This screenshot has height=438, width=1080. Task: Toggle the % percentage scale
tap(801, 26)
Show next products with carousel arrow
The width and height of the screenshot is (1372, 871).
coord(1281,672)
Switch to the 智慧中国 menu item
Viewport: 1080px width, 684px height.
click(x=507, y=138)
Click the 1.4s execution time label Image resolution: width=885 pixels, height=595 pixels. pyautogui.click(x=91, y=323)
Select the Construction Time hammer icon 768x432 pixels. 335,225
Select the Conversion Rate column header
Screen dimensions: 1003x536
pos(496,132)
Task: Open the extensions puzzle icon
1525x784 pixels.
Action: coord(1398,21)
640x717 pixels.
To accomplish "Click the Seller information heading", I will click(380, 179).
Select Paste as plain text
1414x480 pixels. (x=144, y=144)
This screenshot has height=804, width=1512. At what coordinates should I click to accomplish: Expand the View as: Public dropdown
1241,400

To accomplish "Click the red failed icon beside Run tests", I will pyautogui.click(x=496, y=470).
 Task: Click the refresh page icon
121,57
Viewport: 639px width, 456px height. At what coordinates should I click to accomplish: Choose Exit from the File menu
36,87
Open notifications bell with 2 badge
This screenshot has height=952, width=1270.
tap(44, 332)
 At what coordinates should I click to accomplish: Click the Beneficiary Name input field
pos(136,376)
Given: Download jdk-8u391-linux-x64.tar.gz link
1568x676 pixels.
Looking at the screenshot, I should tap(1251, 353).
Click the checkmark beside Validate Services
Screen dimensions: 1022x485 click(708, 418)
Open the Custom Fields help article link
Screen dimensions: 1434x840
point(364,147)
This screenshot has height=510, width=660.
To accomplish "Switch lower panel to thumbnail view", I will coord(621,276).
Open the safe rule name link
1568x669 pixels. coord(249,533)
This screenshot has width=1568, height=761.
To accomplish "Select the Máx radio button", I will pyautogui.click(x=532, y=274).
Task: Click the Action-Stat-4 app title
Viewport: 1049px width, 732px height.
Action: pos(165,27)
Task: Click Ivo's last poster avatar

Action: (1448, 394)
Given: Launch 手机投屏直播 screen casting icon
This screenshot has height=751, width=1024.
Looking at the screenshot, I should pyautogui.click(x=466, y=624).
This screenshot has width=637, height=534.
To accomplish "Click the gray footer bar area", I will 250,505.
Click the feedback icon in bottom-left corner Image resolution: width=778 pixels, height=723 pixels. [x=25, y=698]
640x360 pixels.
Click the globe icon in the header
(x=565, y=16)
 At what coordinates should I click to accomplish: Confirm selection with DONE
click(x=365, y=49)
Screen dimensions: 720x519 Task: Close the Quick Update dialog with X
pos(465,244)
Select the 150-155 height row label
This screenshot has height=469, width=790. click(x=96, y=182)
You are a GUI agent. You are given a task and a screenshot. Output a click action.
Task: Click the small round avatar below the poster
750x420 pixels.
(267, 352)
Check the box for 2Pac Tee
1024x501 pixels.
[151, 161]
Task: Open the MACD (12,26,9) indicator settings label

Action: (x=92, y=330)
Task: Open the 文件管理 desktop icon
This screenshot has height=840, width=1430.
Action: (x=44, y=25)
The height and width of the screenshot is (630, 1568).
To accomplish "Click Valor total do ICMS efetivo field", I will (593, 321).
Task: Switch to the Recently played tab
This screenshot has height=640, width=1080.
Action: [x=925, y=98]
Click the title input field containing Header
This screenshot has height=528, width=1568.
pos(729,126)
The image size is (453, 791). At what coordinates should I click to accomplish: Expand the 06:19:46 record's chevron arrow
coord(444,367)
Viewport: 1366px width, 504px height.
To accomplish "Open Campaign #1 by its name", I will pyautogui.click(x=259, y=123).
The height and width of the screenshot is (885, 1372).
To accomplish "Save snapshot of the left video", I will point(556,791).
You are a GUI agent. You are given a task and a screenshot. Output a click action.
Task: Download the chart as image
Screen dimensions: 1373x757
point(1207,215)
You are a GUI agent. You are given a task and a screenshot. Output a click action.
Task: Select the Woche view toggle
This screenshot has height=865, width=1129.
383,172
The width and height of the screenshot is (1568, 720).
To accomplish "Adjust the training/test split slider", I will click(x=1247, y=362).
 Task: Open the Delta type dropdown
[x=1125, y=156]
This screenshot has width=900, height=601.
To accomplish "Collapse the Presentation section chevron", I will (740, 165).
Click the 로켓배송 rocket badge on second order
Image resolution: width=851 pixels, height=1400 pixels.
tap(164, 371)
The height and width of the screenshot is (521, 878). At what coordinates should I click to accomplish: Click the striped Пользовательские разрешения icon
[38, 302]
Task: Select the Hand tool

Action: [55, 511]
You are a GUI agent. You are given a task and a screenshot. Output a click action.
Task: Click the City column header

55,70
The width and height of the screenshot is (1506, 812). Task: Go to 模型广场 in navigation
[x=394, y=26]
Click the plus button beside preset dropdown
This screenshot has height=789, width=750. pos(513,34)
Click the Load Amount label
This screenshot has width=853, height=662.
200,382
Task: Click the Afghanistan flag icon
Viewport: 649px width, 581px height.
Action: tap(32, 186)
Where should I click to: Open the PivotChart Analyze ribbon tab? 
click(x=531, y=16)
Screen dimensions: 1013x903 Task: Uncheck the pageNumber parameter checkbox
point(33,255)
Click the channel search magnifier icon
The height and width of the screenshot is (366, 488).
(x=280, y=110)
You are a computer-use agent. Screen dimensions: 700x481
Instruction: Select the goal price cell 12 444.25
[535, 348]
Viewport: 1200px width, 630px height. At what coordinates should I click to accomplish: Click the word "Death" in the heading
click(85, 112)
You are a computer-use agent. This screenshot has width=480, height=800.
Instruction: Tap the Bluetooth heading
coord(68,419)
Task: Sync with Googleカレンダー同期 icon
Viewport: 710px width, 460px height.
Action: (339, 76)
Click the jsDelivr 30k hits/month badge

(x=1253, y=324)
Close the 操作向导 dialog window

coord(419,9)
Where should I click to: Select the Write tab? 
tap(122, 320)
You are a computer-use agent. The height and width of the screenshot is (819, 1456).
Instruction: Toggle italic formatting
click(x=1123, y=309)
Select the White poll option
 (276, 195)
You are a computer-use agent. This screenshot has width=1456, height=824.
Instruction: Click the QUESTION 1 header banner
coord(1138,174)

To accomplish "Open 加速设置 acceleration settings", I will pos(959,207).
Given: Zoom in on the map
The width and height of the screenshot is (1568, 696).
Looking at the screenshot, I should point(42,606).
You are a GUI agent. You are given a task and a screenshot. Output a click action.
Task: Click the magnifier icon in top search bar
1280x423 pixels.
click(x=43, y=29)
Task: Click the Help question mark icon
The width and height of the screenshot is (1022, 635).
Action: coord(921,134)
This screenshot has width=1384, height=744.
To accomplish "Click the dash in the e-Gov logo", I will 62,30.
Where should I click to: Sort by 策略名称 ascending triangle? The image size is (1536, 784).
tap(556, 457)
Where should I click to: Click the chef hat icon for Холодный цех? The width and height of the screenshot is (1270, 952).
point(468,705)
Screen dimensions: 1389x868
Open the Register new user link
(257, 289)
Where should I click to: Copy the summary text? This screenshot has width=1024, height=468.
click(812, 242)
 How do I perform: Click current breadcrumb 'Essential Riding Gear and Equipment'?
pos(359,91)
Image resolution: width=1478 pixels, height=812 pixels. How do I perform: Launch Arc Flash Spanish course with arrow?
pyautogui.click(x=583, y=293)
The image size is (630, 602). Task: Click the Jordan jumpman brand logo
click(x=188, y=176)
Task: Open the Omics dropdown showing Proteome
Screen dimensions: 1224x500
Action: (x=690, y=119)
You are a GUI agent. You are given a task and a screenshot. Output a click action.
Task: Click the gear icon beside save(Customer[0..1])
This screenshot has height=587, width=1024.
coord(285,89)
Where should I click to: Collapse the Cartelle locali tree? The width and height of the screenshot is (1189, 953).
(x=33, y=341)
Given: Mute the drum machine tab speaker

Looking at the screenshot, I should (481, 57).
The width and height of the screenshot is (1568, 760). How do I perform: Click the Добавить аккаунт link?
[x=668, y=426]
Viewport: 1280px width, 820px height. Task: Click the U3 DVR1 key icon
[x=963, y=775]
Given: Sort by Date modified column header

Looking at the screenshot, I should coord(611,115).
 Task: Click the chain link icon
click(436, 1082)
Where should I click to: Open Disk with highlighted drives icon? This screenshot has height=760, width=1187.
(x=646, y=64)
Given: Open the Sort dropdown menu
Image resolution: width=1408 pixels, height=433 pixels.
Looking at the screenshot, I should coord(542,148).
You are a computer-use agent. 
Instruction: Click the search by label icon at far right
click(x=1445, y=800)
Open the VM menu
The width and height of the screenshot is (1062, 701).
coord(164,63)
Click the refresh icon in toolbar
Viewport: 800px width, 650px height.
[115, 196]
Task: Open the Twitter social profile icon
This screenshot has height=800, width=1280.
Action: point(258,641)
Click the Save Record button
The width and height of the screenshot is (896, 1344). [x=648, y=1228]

◇ ◇ ◇ ◇

(What this task involves): Copy the entries above word for word, from the line containing "Click the 로켓배송 rocket badge on second order" through the line containing "Action: [55, 511]", including both of those lines.

(Solution to this task):
Click the 로켓배송 rocket badge on second order
Image resolution: width=851 pixels, height=1400 pixels.
tap(164, 371)
The height and width of the screenshot is (521, 878). At what coordinates should I click to accomplish: Click the striped Пользовательские разрешения icon
[38, 302]
Task: Select the Hand tool

Action: [55, 511]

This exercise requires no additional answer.